[DATA SUPPLIED Boundary: Start]

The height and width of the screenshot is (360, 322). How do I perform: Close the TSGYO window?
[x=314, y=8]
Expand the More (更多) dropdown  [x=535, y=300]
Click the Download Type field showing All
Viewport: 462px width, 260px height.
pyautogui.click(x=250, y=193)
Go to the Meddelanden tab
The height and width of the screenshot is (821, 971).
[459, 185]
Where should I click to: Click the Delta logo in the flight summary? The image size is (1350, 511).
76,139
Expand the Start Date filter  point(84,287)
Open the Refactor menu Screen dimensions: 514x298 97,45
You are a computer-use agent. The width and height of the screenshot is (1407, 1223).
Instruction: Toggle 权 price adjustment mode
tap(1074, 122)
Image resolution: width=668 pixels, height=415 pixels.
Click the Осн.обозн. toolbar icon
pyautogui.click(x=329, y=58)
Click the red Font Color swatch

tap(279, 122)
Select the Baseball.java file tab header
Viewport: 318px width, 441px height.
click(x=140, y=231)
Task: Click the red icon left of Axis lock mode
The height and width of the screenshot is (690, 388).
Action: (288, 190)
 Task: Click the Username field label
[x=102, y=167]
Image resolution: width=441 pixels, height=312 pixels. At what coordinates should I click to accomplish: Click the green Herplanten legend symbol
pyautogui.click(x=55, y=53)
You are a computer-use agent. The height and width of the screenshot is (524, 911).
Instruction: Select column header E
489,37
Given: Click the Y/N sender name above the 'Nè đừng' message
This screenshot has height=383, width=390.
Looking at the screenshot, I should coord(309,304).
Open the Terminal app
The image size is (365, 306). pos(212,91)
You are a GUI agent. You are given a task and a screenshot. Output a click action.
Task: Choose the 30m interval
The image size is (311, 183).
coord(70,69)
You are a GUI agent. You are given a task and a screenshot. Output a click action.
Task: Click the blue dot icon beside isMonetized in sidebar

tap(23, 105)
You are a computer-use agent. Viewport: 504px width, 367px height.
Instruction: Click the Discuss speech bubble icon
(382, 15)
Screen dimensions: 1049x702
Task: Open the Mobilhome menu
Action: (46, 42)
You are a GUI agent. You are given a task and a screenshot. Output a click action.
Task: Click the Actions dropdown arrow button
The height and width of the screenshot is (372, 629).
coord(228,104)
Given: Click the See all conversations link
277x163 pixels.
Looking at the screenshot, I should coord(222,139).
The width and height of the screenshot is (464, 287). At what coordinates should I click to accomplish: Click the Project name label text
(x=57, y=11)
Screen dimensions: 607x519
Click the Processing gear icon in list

[DATA SUPPLIED Boundary: End]

TASK BRIEF
Copy the lines of the entries above that mention "computer".

ANSWER FOR THIS EXERCISE
You are a computer-use agent. The width and height of the screenshot is (1407, 1223).
You are a computer-use agent. The height and width of the screenshot is (524, 911).
You are a computer-use agent. Viewport: 504px width, 367px height.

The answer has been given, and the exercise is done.